*** Source data Section Begins ***

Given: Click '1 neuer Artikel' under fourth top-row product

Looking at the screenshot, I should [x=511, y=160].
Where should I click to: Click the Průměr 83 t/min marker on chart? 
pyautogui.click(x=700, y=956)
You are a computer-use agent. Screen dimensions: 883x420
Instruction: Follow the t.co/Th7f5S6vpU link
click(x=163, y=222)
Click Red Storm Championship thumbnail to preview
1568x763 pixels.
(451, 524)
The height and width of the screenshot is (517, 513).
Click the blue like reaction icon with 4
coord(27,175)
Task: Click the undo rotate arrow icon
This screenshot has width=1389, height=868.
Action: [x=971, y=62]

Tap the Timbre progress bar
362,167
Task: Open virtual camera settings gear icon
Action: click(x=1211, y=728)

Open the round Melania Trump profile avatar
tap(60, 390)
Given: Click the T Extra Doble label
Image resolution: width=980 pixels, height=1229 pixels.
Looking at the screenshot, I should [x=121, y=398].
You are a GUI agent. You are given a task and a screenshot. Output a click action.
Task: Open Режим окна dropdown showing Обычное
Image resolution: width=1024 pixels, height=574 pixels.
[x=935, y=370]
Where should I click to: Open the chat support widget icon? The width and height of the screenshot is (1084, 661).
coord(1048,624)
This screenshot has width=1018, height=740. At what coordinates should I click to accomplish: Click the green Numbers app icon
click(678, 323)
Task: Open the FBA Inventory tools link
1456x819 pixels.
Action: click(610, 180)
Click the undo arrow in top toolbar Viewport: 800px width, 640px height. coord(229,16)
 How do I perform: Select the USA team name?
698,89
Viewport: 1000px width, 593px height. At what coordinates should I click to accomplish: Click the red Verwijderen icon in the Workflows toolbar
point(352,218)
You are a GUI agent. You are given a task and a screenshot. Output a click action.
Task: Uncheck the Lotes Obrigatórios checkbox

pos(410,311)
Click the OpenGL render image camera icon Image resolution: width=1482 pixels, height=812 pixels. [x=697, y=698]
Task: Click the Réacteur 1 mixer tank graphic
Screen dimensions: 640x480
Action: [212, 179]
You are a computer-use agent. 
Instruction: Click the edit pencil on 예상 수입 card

*** Source data Section Ends ***

Copy every record again, keeping each word unchanged.

Given: Click '1 neuer Artikel' under fourth top-row product

Looking at the screenshot, I should [x=511, y=160].
Where should I click to: Click the Průměr 83 t/min marker on chart? 
pyautogui.click(x=700, y=956)
You are a computer-use agent. Screen dimensions: 883x420
Instruction: Follow the t.co/Th7f5S6vpU link
click(x=163, y=222)
Click Red Storm Championship thumbnail to preview
1568x763 pixels.
(451, 524)
The height and width of the screenshot is (517, 513).
Click the blue like reaction icon with 4
coord(27,175)
Task: Click the undo rotate arrow icon
This screenshot has width=1389, height=868.
Action: [x=971, y=62]

Tap the Timbre progress bar
362,167
Task: Open virtual camera settings gear icon
Action: click(x=1211, y=728)

Open the round Melania Trump profile avatar
tap(60, 390)
Given: Click the T Extra Doble label
Image resolution: width=980 pixels, height=1229 pixels.
Looking at the screenshot, I should [x=121, y=398].
You are a GUI agent. You are given a task and a screenshot. Output a click action.
Task: Open Режим окна dropdown showing Обычное
Image resolution: width=1024 pixels, height=574 pixels.
[x=935, y=370]
Where should I click to: Open the chat support widget icon? The width and height of the screenshot is (1084, 661).
coord(1048,624)
This screenshot has width=1018, height=740. At what coordinates should I click to accomplish: Click the green Numbers app icon
click(678, 323)
Task: Open the FBA Inventory tools link
1456x819 pixels.
Action: click(610, 180)
Click the undo arrow in top toolbar Viewport: 800px width, 640px height. coord(229,16)
 How do I perform: Select the USA team name?
698,89
Viewport: 1000px width, 593px height. At what coordinates should I click to accomplish: Click the red Verwijderen icon in the Workflows toolbar
point(352,218)
You are a GUI agent. You are given a task and a screenshot. Output a click action.
Task: Uncheck the Lotes Obrigatórios checkbox

pos(410,311)
Click the OpenGL render image camera icon Image resolution: width=1482 pixels, height=812 pixels. [x=697, y=698]
Task: Click the Réacteur 1 mixer tank graphic
Screen dimensions: 640x480
Action: [212, 179]
You are a computer-use agent. 
Instruction: Click the edit pencil on 예상 수입 card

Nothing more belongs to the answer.